Das Biodiversitätslabor verfügt über ein natürliches Teichsystem, das an den Bach im nordöstlichen Bereich des Geländes anschliesst. Hier wird ein Mikroökosystem aufgebaut mit Büschen, Schilf, ruhenden und fliessenden Gewässern. Der Spiralturm, ein weiteres Wahrzeichen der Phänomena, wird von einer grossen Spielarena umgeben sein. Es ist eine Neuinterpretation des Helixturms von Julius Natterer, dem Vorgänger von Yves Weinand am Lehrstuhl Holzkonstruktionen der EPFL. Dabei sind die aussen liegenden Druckglieder durch ein Netz von Zugelementen ersetzt, die ein parabolisches Hyperboloid beschreiben.
Erlebniswelt Phänomena
Die Phänomena ist eine einzigartige, spektakuläre und sinnliche Erlebniswelt zu den Themen Mensch, Natur und Wissenschaft. Auf dem grössten Erlebniscampus der Schweiz werden Naturgesetze, Phänomene und komplexe Zusammenhänge auf eindrucksvolle Weise erfahrbar gemacht. Dabei stehen Erleben, Staunen und Verstehen im Mittelpunkt.

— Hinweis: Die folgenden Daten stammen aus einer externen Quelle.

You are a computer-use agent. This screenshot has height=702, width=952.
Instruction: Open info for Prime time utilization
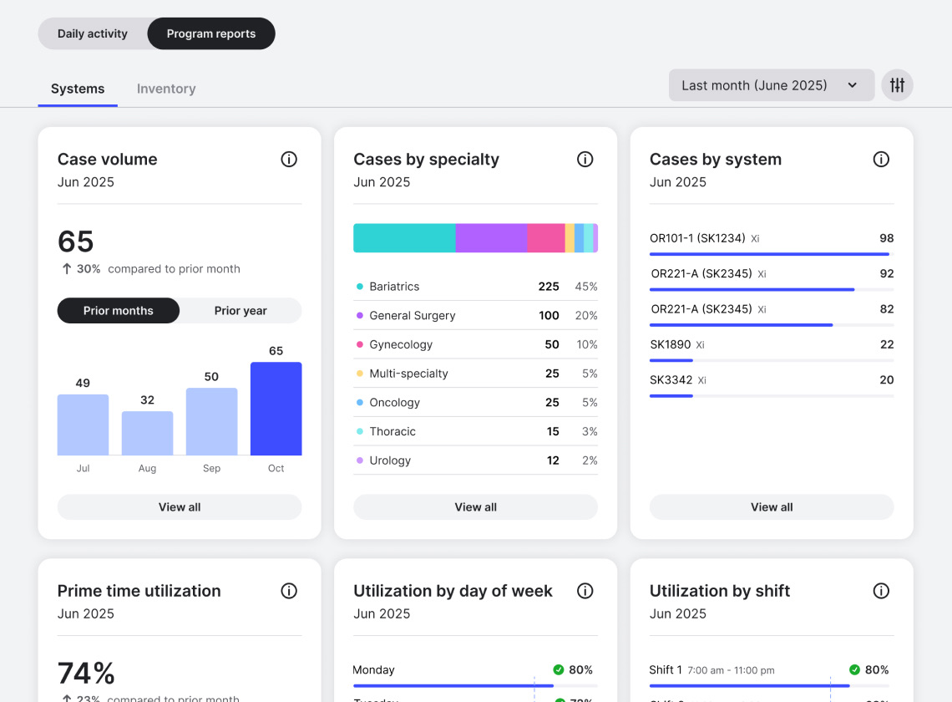coord(289,591)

Bei der Entwicklung der Erlebnisstationen arbeitet die Phänomena mit den führenden Schweizer Forschungsanstalten, Fachhochschulen, Universitäten und technischen Hochschulen zusammen. Neueste Erkenntnisse und Innovationen finden auf dem Erlebniscampus der Phänomena eine sichtbare Plattform.
Als Ort der Entdeckungen und Erlebnisse richtet sich die Phänomena an die gesamte Schweiz mit einem besonderen Fokus auf Kinder, Jugendliche und Schulklassen, die sie für naturwissenschaftliche Fächer, Studien und Berufe gewinnen will. Die Ausstellung findet in Dietikon von April bis Oktober 2024 statt. Mehr als eine Million Besucherinnen und Besucher aus allen Sprachregionen der Schweiz werden erwartet.